_SHORT PROBLEM_: Extract the rows below verbatim, starting at the line that contains "Where should I" and ending at the line that contains "Action: [x=184, y=327]". Leave the pictures out.

━━━ MATERIAL TO PROCESS

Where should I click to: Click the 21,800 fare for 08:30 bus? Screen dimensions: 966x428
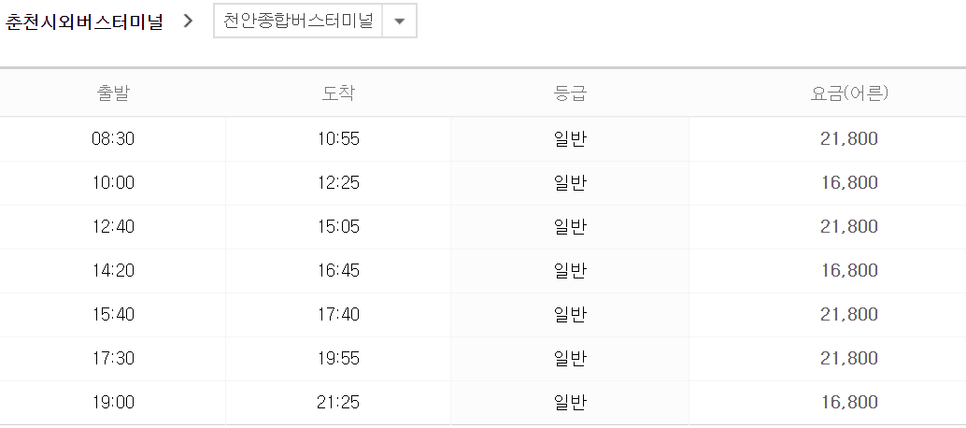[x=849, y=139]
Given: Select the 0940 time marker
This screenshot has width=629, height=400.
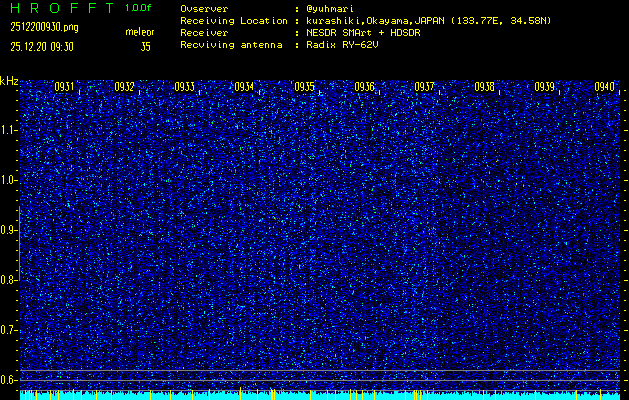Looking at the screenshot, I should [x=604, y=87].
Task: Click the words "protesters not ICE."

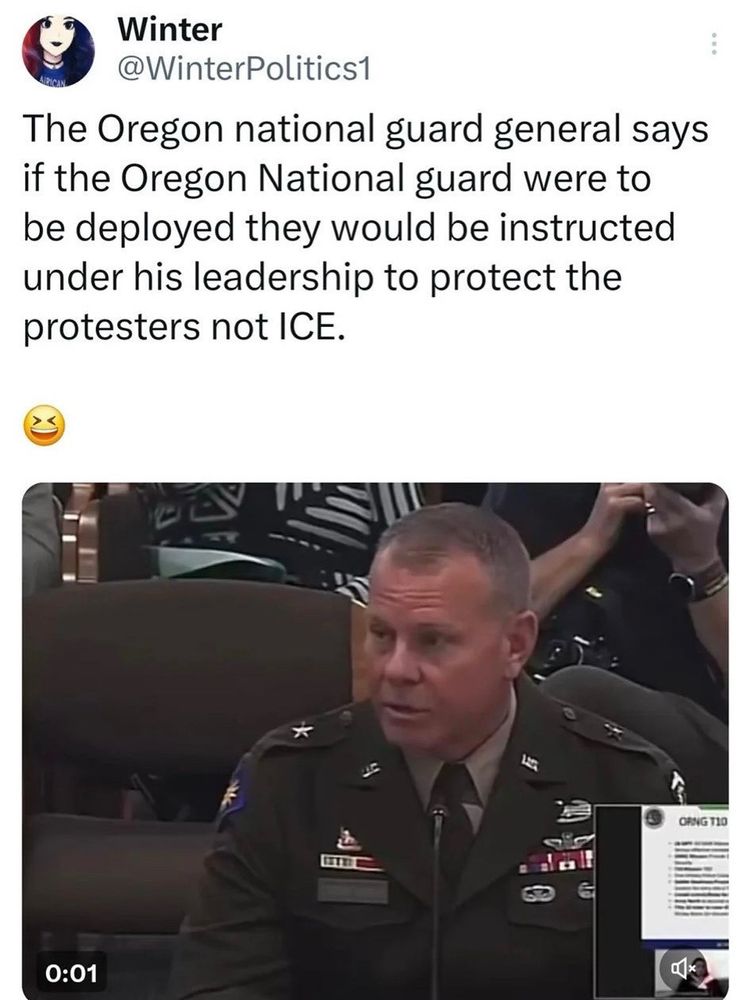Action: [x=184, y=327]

━━━━━━
━━━ MATERIAL TO PROCESS

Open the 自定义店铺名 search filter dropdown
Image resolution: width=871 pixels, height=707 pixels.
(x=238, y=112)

━━━━━━

_FULL RESPONSE_:
Where should I click to: Click the 21,800 fare for 08:30 bus? Screen dimensions: 966x428
[x=849, y=139]
Given: Select the 0940 time marker
This screenshot has width=629, height=400.
Looking at the screenshot, I should [x=604, y=87].
Task: Click the words "protesters not ICE."

Action: [x=184, y=327]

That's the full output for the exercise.